Guest post by Bob Dennis, freelance Web designer with experience in everything from audio production to social networking.
After two-and-a-half years, iPhone app developers are getting fed up with Apple’s lengthy and often inconsistent approval process. Also, $0.30 may not seem like much, but the fact that Apple is taking 30% of all app profits has stirred some unrest. “The approval process for apps is a black hole,” says Tom Conlon of Popular Science. It’s difficult to get apps through, and then any updates and fixes take another 3 weeks. “They really need to sort this process out or they are going to end up losing developers to other platforms, which make it a lot easier to get an application approved and have more transparent processes,” explains Roland Hutchinson of Geeky Gadgets.

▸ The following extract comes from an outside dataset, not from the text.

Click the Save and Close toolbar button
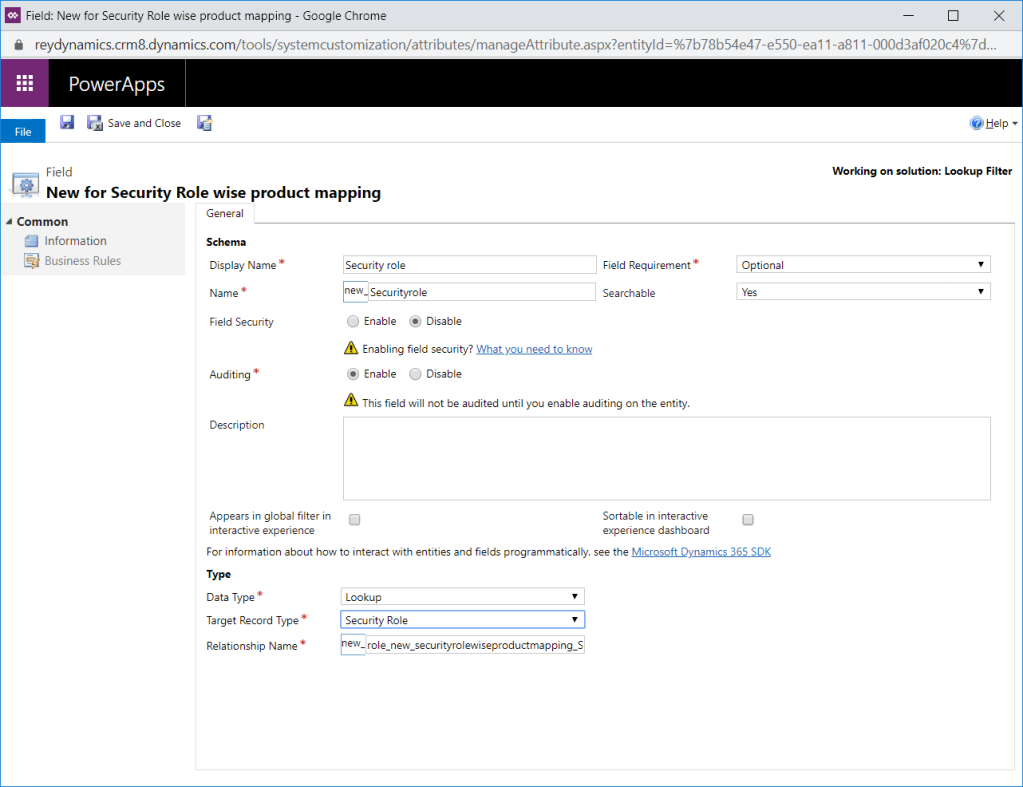(134, 123)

Death to the App Store via HTML 5
Some have begun bypassing the App Store entirely with HTML5. As mobile browsers become more powerful, Google and its partners decided to do things their own way. After Google Voice and its third-party apps were turned down by Apple due to “it duplicating features that the iPhone comes with (Dialer, SMS, etc),” Google built a completely browser-based app, avoiding the restrictions and not having to split the profits.
(You know what’s not a good idea? Pissing off Google.)

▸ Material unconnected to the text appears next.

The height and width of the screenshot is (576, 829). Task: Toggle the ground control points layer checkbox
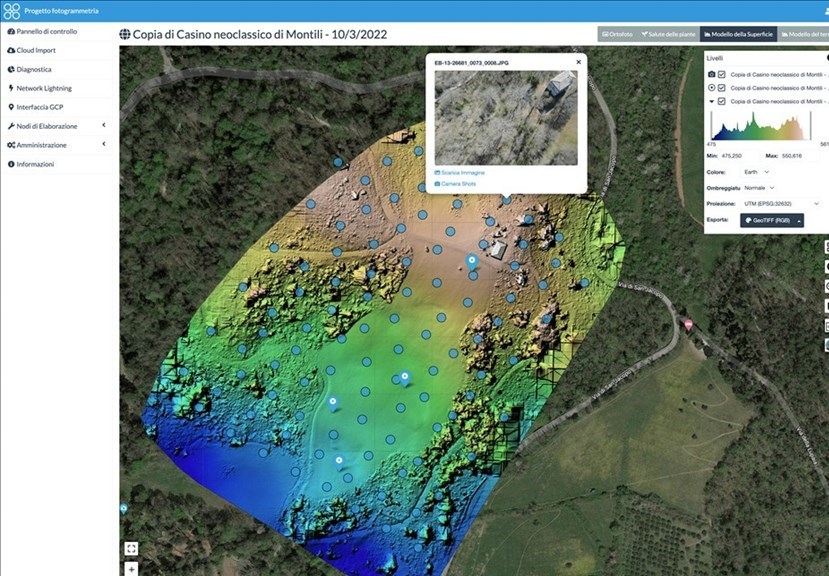[721, 88]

Web 2.0 introduced an application-geared Internet. Programs can be run completely online. Advances in browsers and especially HTML5 have sped this along by allowing these apps to be used offline as well. These Web-based “apps” can then be bookmarked on the iphone and run like a normal iphone app.
This is a big deal. Developers can completely bypass Apple’s money-grubbing, dictatorial policies. If you had a chance to increase your profits instantly by 30%, wouldn’t you?

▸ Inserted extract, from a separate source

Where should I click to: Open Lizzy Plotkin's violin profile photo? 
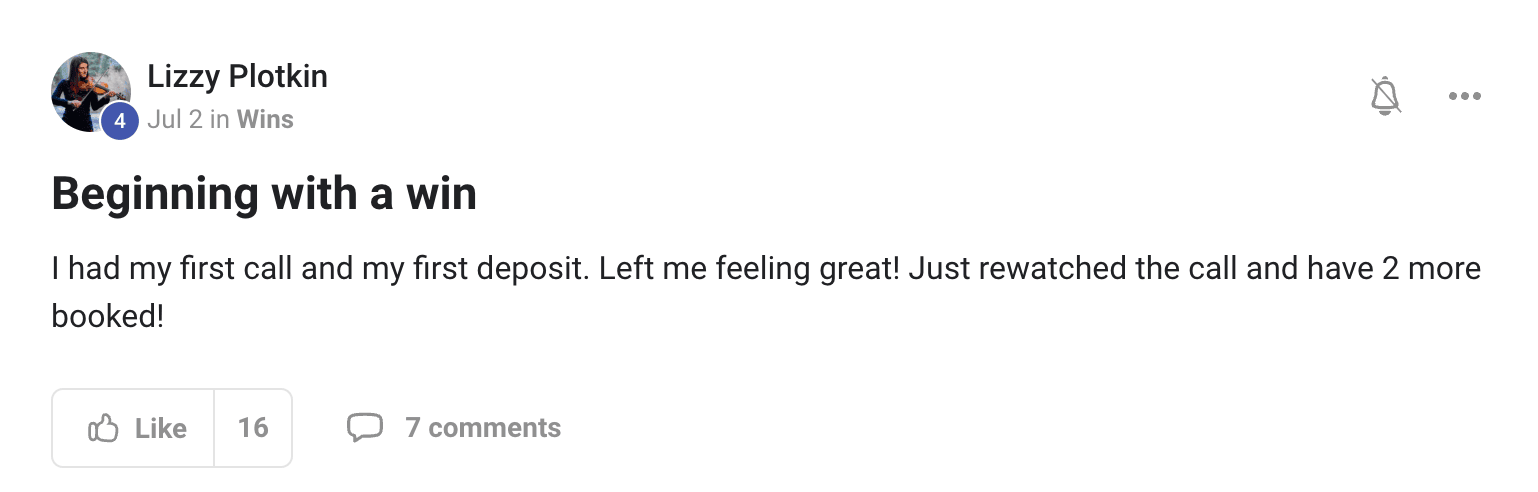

Wil Stephens, CEO of Cube Interactive, shared in his review of Google’s Nexus One, “First up, I don’t really care much for apps. I believe the mobile Web will eventually win, and that apps are here as a transitionary measure until we can sort out browsers that are good enough to emulate the Web experience on mobile.” It’s only fitting to see smartphone apps mature the same way desktop apps have in the past 5 years, by going Web. With Google’s Chrome OS on the horizon, it seems the forecast is for everything to happen in the cloud, not via device-specific apps.
Speedy, Powerful, Easy-to-Code Apps in the Browser
Still, the power of mobile browsers might be exaggerated, and some apps really need the “bells and whistles” of 3-D graphics or full hardware interfacing. Raven Zachery, project director for the Obama Presidential Campaign app and founder of SmallSociety, defends native applications. “The mainstream gaming market will always be native. HTML 6 or 7 isn’t going to solve that problem… [because those games require] direct access to hardware. Gaming drives a large percentage of native app revenue.”
But, with an easier way to deliver custom content, receive full profits, get instant results, and even an opportunity to provide subscription apps instead of one-time purchases—will developers still stick with the mold Apple has pioneered, or will they break out of the box?